Exercises to complete:
1: Rewrite the electromagnetic thickness text from "- Regulatory programs" up to and including "extended well suspension.", putting "long-term" in place of "extended".
2: Repeat verbatim the stored data rows from the line with "Identify the location of text: (a)." up to and including the line with "(654, 840).".

Study text:
------------------------------

Electromagnetic Thickness
Electromagnetic thickness is the remaining pipe wall thickness inferred from the response of eddy currents or pulsed electromagnetic fields induced in casing or tubing walls, where the magnitude and decay characteristics of the induced currents are governed by the conductor's cross-sectional metal area, allowing detection of wall loss from corrosion, erosion, or mechanical damage without requiring fluid removal from the wellbore.
Key Takeaways
- Pulsed electromagnetic (PEM) tools transmit a primary magnetic field pulse and measure the secondary field decay after the pulse terminates; the late-time decay rate is proportional to the total metal cross-section, enabling average wall thickness measurement through multiple concentric strings simultaneously.
- Eddy-current tools operating in frequency domain provide high-resolution detection of near-wall defects but penetrate only the innermost string, whereas time-domain PEM tools can evaluate the second and third casing strings in multi-string completions.
- Calibration against known-thickness pipe segments is essential because the electromagnetic response varies with pipe grade, magnetic permeability, and electrical conductivity, which differ between J55, L80, P110, and premium alloy tubulars.
- Electromagnetic thickness is an average value over the tool's axial resolution footprint (typically 30-60 cm); it detects uniform corrosion well but may underestimate the severity of isolated pitting relative to ultrasonic caliper measurements that map point-by-point wall thickness.
- Regulatory programs for plug and abandonment (P&A) and well integrity increasingly require electromagnetic casing inspection to confirm adequate barrier integrity before approving abandonment or extended well suspension.
Fast Facts
Modern multi-finger electromagnetic caliper tools combine electromagnetic thickness with mechanical arm calipers to provide simultaneous inner-diameter profiling and wall thickness estimation. PEM tools can evaluate outer casing strings through 50-75 mm (2-3 inches) of total steel without pulling the completion. The technique was originally developed for downhole pipe inspection in the 1980s and has been substantially refined since 2010 with digital signal processing and multi-array transmitter-receiver geometries. Achievable thickness accuracy is typically plus or minus 1-2 mm for a single string and degrades to plus or minus 2-4 mm for the outer string in a two-string arrangement.
Tip: When planning a casing inspection program for P&A, run the electromagnetic thickness tool before any milling or perforation operations that would alter the pipe's electromagnetic signature. Post-milling runs cannot be directly compared to pre-existing baseline logs, making anomaly discrimination difficult. Establishing a baseline log within the first five years of well life creates a reference point for calculating annual corrosion rates during subsequent integrity verification runs.
What Is Electromagnetic Thickness
Electromagnetic thickness refers to the wall thickness of downhole tubulars estimated using non-contact electromagnetic inspection methods rather than direct mechanical measurement. The term encompasses two related but distinct physical approaches: continuous eddy-current methods operating in the frequency domain and pulsed electromagnetic methods operating in the time domain. Both exploit the fact that electromagnetic fields penetrate metallic conductors to a depth governed by the skin-effect, and the field's interaction with the conductor carries information about the conductor's geometry and mass. In the context of casing and tubing inspection, the relevant geometry is the pipe wall cross-section, which decreases as corrosion or erosion removes metal from the inner or outer surface.

------------------------------

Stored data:
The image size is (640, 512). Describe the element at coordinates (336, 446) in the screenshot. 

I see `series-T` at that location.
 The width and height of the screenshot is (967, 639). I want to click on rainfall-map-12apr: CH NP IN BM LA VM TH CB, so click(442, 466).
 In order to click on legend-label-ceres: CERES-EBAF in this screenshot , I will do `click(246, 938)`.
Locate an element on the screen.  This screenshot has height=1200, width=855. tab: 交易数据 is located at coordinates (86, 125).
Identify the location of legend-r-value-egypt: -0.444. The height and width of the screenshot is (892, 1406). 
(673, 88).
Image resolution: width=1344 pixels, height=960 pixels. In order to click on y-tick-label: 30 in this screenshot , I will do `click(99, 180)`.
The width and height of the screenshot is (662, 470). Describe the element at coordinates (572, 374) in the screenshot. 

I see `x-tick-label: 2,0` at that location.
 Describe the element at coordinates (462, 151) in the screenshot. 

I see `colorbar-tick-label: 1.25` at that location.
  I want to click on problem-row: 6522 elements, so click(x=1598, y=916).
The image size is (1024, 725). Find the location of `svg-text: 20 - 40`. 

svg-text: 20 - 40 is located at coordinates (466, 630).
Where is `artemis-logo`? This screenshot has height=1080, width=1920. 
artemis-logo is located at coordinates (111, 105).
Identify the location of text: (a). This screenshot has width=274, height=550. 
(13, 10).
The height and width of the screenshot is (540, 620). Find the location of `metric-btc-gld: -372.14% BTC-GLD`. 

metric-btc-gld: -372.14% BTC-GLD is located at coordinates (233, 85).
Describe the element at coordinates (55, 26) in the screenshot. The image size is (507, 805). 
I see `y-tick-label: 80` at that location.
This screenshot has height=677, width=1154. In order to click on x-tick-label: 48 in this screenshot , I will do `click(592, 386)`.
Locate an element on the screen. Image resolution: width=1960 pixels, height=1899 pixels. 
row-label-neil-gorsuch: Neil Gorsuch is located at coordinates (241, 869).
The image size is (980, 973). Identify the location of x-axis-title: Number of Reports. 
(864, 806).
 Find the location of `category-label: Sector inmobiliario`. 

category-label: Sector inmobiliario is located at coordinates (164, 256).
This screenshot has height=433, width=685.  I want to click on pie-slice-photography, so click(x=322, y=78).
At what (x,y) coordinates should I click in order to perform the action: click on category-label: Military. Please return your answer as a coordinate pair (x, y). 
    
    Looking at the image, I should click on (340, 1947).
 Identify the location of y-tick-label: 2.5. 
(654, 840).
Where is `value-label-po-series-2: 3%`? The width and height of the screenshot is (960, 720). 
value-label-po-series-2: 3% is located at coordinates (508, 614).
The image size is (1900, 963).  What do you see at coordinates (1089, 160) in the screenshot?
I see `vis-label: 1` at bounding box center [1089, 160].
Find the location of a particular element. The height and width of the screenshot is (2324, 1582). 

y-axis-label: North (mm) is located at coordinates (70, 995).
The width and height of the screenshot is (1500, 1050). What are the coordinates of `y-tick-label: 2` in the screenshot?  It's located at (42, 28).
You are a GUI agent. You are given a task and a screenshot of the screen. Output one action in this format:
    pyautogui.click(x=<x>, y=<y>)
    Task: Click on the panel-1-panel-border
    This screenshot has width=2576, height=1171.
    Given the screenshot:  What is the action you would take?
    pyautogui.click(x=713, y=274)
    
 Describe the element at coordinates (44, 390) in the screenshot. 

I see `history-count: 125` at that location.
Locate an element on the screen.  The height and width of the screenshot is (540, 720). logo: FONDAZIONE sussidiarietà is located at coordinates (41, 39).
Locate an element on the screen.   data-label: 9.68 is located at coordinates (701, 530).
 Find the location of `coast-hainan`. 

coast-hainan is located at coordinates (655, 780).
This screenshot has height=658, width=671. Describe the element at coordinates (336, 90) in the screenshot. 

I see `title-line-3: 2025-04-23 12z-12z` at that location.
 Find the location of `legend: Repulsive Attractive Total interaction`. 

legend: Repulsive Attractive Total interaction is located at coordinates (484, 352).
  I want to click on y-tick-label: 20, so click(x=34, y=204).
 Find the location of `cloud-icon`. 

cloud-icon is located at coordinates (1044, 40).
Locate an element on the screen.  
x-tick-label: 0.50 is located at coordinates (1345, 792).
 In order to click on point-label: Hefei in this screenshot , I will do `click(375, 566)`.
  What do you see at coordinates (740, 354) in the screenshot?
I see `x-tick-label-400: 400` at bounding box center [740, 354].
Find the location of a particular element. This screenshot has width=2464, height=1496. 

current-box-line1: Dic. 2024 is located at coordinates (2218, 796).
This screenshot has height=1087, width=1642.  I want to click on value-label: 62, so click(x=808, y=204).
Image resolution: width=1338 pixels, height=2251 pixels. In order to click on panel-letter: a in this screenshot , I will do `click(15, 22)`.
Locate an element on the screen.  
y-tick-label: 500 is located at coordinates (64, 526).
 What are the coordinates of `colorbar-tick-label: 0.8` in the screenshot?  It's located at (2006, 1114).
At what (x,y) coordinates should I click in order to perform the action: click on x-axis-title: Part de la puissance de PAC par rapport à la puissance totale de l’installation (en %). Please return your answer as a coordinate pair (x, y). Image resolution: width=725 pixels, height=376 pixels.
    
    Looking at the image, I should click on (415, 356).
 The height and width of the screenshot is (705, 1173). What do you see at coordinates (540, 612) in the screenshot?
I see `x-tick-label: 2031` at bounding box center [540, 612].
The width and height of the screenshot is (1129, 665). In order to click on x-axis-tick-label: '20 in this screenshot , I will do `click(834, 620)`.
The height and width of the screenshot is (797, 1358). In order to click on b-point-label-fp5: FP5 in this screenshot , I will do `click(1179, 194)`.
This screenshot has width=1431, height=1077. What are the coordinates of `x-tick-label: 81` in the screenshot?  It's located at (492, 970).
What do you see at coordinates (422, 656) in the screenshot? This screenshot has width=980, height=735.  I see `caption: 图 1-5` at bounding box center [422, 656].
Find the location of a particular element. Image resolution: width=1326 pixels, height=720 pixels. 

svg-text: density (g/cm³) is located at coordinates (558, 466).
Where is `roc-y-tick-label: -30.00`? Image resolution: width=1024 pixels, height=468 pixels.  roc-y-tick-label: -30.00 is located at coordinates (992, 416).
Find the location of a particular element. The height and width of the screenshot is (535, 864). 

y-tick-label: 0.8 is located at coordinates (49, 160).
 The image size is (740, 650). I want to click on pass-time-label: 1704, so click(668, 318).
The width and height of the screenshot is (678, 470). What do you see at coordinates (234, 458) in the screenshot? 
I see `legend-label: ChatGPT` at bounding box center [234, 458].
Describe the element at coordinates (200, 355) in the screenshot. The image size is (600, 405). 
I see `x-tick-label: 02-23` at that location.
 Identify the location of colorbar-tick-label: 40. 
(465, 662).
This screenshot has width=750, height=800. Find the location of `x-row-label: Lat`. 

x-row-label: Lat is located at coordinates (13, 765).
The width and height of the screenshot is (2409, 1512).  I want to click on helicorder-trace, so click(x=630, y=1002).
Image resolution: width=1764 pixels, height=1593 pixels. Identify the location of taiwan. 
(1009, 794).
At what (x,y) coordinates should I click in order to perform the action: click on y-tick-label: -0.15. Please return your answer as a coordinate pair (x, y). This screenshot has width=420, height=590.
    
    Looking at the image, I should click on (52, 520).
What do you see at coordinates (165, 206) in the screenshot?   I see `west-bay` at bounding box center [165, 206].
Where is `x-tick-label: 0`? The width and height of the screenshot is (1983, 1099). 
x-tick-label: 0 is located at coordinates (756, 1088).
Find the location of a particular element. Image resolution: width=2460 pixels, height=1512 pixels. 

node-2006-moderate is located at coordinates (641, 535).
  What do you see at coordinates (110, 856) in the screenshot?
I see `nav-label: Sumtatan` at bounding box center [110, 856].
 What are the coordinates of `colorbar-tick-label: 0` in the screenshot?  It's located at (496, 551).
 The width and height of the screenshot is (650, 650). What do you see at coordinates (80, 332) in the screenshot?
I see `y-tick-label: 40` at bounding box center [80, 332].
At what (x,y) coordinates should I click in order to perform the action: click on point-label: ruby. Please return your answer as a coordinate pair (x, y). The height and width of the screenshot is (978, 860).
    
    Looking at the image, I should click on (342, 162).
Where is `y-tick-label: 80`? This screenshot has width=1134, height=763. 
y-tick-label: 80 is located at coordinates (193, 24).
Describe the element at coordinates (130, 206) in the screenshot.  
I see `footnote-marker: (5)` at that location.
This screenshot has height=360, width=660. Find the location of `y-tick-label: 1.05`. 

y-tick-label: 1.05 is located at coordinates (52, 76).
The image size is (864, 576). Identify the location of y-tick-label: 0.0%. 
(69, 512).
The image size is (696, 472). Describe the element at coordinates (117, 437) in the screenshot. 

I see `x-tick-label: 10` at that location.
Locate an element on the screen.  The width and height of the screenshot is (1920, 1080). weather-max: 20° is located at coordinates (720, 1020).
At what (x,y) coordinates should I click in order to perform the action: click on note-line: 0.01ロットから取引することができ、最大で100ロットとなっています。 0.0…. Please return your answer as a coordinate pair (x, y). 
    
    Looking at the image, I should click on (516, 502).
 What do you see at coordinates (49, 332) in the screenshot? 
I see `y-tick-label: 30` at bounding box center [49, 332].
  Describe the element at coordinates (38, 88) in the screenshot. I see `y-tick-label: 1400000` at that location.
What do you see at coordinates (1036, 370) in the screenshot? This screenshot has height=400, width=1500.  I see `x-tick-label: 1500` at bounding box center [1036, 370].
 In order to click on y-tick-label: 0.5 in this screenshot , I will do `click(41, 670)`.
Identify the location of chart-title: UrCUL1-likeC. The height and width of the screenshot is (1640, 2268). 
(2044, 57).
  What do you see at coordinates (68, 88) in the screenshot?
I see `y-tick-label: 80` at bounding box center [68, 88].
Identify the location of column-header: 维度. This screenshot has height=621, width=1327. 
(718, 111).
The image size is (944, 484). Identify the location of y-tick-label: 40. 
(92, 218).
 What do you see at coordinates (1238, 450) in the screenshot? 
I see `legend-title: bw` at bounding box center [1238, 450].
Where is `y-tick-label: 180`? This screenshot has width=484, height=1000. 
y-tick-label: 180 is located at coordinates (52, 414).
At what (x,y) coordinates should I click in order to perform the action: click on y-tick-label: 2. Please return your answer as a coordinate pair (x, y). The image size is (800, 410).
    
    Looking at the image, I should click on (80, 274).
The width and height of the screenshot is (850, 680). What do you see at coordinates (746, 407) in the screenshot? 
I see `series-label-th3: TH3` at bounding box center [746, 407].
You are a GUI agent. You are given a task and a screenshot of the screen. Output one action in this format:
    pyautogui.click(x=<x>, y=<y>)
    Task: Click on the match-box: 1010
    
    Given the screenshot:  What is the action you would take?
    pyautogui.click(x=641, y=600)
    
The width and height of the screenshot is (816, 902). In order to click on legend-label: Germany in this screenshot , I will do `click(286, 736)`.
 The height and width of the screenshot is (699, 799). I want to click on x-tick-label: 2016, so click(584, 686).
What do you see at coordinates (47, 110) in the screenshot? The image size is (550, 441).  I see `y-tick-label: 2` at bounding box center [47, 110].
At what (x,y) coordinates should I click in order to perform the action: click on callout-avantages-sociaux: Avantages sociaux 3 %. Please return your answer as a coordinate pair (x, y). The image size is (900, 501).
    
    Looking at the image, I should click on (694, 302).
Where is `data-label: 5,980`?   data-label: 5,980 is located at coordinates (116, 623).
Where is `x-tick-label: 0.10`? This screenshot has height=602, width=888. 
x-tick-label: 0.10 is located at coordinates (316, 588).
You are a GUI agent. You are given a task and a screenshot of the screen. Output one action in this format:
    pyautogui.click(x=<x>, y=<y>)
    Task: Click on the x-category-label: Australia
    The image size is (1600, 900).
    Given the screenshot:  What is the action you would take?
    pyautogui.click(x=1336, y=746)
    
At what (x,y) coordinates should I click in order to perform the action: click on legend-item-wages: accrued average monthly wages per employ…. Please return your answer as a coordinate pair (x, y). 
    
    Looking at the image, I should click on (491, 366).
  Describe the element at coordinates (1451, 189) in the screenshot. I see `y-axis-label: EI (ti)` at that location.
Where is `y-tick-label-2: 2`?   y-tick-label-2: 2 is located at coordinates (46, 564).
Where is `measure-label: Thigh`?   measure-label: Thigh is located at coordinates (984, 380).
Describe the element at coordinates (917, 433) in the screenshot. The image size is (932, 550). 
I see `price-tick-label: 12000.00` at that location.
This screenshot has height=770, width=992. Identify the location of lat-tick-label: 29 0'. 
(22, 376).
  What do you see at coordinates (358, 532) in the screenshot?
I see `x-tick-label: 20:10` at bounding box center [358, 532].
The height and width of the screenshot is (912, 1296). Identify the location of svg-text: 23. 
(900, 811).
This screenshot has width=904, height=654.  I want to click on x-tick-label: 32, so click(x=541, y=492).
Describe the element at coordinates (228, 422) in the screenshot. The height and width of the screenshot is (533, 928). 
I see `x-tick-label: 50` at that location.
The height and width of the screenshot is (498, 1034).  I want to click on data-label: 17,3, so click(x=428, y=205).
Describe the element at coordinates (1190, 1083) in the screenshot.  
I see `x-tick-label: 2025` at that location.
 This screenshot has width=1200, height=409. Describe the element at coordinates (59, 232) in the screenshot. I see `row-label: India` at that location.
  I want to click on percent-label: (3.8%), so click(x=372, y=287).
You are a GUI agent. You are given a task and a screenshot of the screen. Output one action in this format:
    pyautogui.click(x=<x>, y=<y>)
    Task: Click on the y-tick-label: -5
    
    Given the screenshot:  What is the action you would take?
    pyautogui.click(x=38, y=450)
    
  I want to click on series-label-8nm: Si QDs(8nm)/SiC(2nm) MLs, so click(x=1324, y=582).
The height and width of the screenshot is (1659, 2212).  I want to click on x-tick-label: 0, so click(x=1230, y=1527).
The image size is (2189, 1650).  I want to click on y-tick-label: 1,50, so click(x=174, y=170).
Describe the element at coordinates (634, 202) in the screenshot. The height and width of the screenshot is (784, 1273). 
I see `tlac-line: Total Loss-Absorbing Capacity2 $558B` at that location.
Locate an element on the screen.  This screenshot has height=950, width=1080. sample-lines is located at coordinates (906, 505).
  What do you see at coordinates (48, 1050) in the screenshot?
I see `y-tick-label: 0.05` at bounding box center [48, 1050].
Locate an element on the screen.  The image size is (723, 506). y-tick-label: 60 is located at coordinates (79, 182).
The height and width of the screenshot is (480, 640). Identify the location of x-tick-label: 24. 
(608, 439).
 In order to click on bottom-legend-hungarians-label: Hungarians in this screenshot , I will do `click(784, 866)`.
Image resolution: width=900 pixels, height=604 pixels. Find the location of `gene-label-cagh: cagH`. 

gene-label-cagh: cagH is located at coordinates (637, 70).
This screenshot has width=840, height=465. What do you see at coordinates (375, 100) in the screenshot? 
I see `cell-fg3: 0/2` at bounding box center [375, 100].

------------------------------

Written responses:
1:
- Regulatory programs for plug and abandonment (P&A) and well integrity increasingly require electromagnetic casing inspection to confirm adequate barrier integrity before approving abandonment or long-term well suspension.

2:
Identify the location of text: (a). This screenshot has width=274, height=550. 
(13, 10).
The height and width of the screenshot is (540, 620). Find the location of `metric-btc-gld: -372.14% BTC-GLD`. 

metric-btc-gld: -372.14% BTC-GLD is located at coordinates (233, 85).
Describe the element at coordinates (55, 26) in the screenshot. The image size is (507, 805). 
I see `y-tick-label: 80` at that location.
This screenshot has height=677, width=1154. In order to click on x-tick-label: 48 in this screenshot , I will do `click(592, 386)`.
Locate an element on the screen. Image resolution: width=1960 pixels, height=1899 pixels. 
row-label-neil-gorsuch: Neil Gorsuch is located at coordinates (241, 869).
The image size is (980, 973). Identify the location of x-axis-title: Number of Reports. 
(864, 806).
 Find the location of `category-label: Sector inmobiliario`. 

category-label: Sector inmobiliario is located at coordinates (164, 256).
This screenshot has height=433, width=685.  I want to click on pie-slice-photography, so click(x=322, y=78).
At what (x,y) coordinates should I click in order to perform the action: click on category-label: Military. Please return your answer as a coordinate pair (x, y). 
    
    Looking at the image, I should click on (340, 1947).
 Identify the location of y-tick-label: 2.5. 
(654, 840).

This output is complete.